Surprisingly, it was found that poultry manure was effective when used with the oil zapper for degradation of Diesel oil sludge and other petroleum sludges. Growth and activity of Oil zapper microbial culture was not hindered by the use of poultry manure as nutrient and additional source of bacteria. These materials, when mixed with soils increase soil permeability and cause soils to have finer texture which increases surface area and aeration. Thus use of poultry manure in oil zapper makes the remediation of sludge generated in refineries more economical and faster and practical.
Natural, lipophilic, cheap and easily available nutrients like, poultry manure is easily soluble in product tank sludge therefore availability of the nutrients to the microbes increases resulting in overall increase in degradation efficiency. Poultry manure has increased degradation efficiency manifold and thus oil zapper could degrade various types of product tank sludge e.g.: crude oil tank sludge, diesel tank sludge, motor spirit tank sludge, furnace oil tank sludge, ETP sludge etc. Use of poultry manure as a component on nutrient mixture has resulted in elimination of chemical nutrients in bioremediation of diesel sludge contaminated soil; hence overall cost of bioremediation process is reduced.
Different type of hydrocarbon wastes which can be remediated using the process and composition disclosed in the present invention includes but not limited to petroleum sludge, crude oil tank sludge, diesel tank sludge, motor spirit tank sludge, furnace oil tank sludge and ETP sludge.
The present invention provides an improved bioremediation process using externally added microbial consortium which is supplemented by addition of various nutrients to support their growth. Combined with tillage and watering which ensures an adequate aeration and moisture content the process thus facilitates rapid bioremediation. Use of HDPE sheet prevents leaching of heavy metals to ground water and serves to retain moisture content and nutrients within the sludge.

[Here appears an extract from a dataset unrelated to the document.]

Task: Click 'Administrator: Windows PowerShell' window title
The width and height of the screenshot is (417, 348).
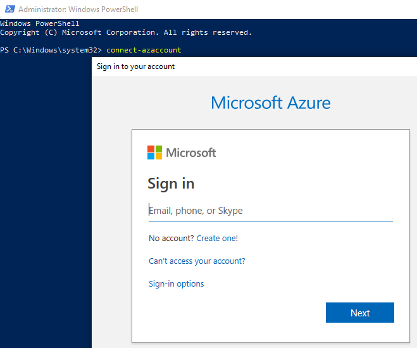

Plots were excavated to the depth of one meter below ground level and covered from all four sides by polythene film. After placing the HDPE sheet at the bottom
of soil bed, soil is again filled in the plots up to depth of one foot below the ground level and 30-50 kg oily sludge was spread uniformly.
The bioremediation of petroleum sludge in soil was carried out in-situ by introducing an inoculum ranging from 100-600 g of a mixture of bacterial culture of five species along with nutrients which were taken in the range of 5-50 litres. This was followed by tilling, watering and ploughing of the plots to supply the optimum moisture and oxygen to the oil degrading bacteria's for degradation of the same. The sampling was done at different time intervals viz; zero days, 18th day and at 38th days from the start of the bioremediation process to monitor the soil and sludge parameters.
Surprisingly, the bioremediation process as disclosed in the present invention leads to a reduction of total petroleum hydrocarbons which was 19% in the oily sludge to 0.5% after 38 days i.e. approximately 97% petroleum hydrocarbons gets degraded when the composition provided in the present invention was used in the process, whereas the % degradation claimed in prior art after 30-60 days is 30-40% depending upon the TPH of sludge as compared to the accelerated degradation in the present invention.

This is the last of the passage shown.